As per the actual mail sending, check out the following documentation page: http://wiki.rubyonrails.org/rails/pages/HowToSendEmailsWithActionMailer

It has all you need to know to send mails with RoR.

Dave
Just a note on setting a Cron Job - easiest way is to write your code as a Rails Controller and have Cron use WGET or CURL to call the url.
Toby Hede
Excelent point. I forgot to mention that part in the answer, but yeah, definitely handle the actual cron functionality as a controller and maybe a bit of a view if you want reports of which users have been mailed.
Dave
+3  A: 

I recommend that you use the latest version of BackgrounDRb to handle this. You can read about BackgrounDRb here: http://backgroundrb.rubyforge.org/

In order to queue a message for later delivery, the BackgrounDRb client code (in your application model's after_create callback, maybe) could look something like this:

MiddleMan(:email_worker).enq_send_email_task(:message => @message, 
  :job_key => "notify1",
  :scheduled_at => Time.now + 48.hours)

You'd have to build a BackgrounDRb worker to handle sending the email:

# RAILS_ROOT/lib/workers/email_worker.rb
class EmailWorker < BackgrounDRb::MetaWorker
  set_worker_name :email_worker
  def send_email_task(message)
    # ... Code to send the email message 
  end
end

Note that in order to use BackgrounDRb in this way, you have to use persistent job queues, so make sure you run the migration included with BackgrounDRb to set up the persistence table in your application.
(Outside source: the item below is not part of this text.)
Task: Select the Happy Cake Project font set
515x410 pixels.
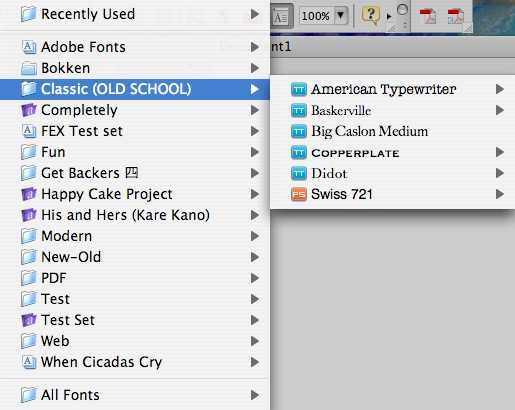Action: [135, 194]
BackgrounDRb is started separately from Rails (mongrel, apache, etc) using 'script/backgroundrb start', so make sure that you add the daemon to whatever process monitoring you're using (god, monit, etc) or that you create an /etc/init.d script for it.

Pete
A: 

I think I'd be inclined to store the need for the email and the earliest time after which it should be sent, somewhere separate, then have my things-to-do task look at that. That way I only have to process as many records as there are emails to be sent, rather than examine every user every time, which would either get tedious or require an otherwise probably unnecessary index. As a bonus, if I had other tasks to be performed on some sort of a diarised basis, the same construct would be useful with little modification.

Mike Woodhouse
+1  A: 

I wrote a plugin called acts_as_scheduled that may help you out.

acts_as_scheduled allows you to manage scheduled events for your models.

A good example of this is scheduling the update of RSS Feeds in a background process using Cron or BackgroundRB.

With acts_as_scheduled your schedule manager can simply call "Model.find_next_scheduled()" to grab the next item from the database.

How I would approach this is by creating a scheduling controller, that will query the database for the next_scheduled and then use a mailer to send the message. The you set up a Cron Job to call the controller periodically using WGET or CURL. The advantage of the Cron/Controller approach is that no further infrastructure or configuration is required on the server and you avoid complicated threading code.